MSK-IMPACT uses hybridization capture and next-generation sequencing to identify tumor-specific genomic alterations in all exons of all targeted genes. The alterations it detects include single-nucleotide variants, small insertion and deletions, copy number alterations, chromosomal rearrangements, tumor mutation burden, and microsatellite instability.

A companion test for people with blood cancer (leukemias and lymphomas), MSK-IMPACT Heme, has also been validated and is in use. That test evaluates 468 genes. Many of them are the same genes that are included for solid tumors.

MSK-IMPACT is the first next-generation sequencing tumor profiling test (academic or commercial) to receive approval from the New York State Department of Health and U.S. Food and Drug Administration class II authorization.

MSK-IMPACT in Clinical Care

Clinical MSK-IMPACT testing is performed in the Diagnostic Molecular Pathology Laboratory in the Department of Pathology and Laboratory Medicine. This lab is CLIA (Clinical Laboratory Improvement Amendments) compliant and is jointly led by the Molecular Diagnostics Service and the Clinical Computational Diagnostics Service. MSK-IMPACT test results are reported in each patient’s electronic medical record and accessible through the cBioPortal for Cancer Genomics.

To take full advantage of MSK-IMPACT, MSK doctors and researchers developed a knowledge base called OncoKB^®. This system includes information about the clinical and biological effects of thousands of genomic changes. That information is based on regulatory approvals, clinical trial databases, scientific literature, and clinical guidelines. Using OncoKB, doctors can select the best therapies for each patient based on their tumor’s genomic profile.

MSK-IMPACT results are also used to match patients to the most appropriate clinical trials involving new drugs that can target molecular alterations in their tumor. By identifying patients that are most likely to respond to investigational treatments, this can give new drugs the best chance of getting approved.

These clinical trials include studies focusing on patients that all have the same kind of cancer (for example, breast cancer, lung cancer, or prostate cancer). They also include studies involving patients across all types of cancer that all have the same or similar mutations. The latter studies, called basket trials, are designed to allow for patients with common and rare cancer types to access molecularly targeted therapies more quickly. They are primarily conducted in partnership with MSK’s Early Drug Development Service.

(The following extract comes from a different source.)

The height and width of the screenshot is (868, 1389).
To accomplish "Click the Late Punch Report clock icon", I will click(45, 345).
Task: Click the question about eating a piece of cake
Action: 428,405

A notable feature of MSK-IMPACT is that two DNA samples from each person are sequenced and compared: DNA from tumor tissue and from normal tissue. The normal tissue is usually a sample of white blood cells. Directly comparing the tumor’s genome to the genome in normal blood ensures that the mutations detected by MSK-IMPACT are specific to the cancer cells.

What’s more, looking at normal genomes can show whether there are any inherited genetic mutations associated with an increased risk of cancer. When these mutations are found, patients and their families are referred to the Clinical Genetics Service. The service provides both screening and counseling. Research into the function of inherited mutations is being done through the Robert and Kate Niehaus Center for Inherited Cancer Genomics.

MSK-IMPACT may also reveal mutations in blood cells associated with clonal hematopoiesis. These mutations are more common in older people. They may lead to an increased risk of a secondary blood cancer or cardiovascular disease. To monitor people with clonal hematopoiesis for early detection of these adverse health effects, MSK established the first clonal hematopoiesis clinic in 2018.

MSK-IMPACT in Research

MSK-IMPACT is also used as a research test in the CMO to look at samples that are retrospectively collected for research purposes. These results may not be returned to patients, but they inform research advances and discoveries made by MSK investigators.

An important goal of MSK-IMPACT is to gather data and share analyses within MSK and with the public. The data gathered is being used to develop smarter cancer therapies. MSK-IMPACT results that have been stripped of all patient-identifying information are available for scientific use by everyone at MSK through the cBioPortal. This important resource facilitates critical scientific and clinical advances at MSK.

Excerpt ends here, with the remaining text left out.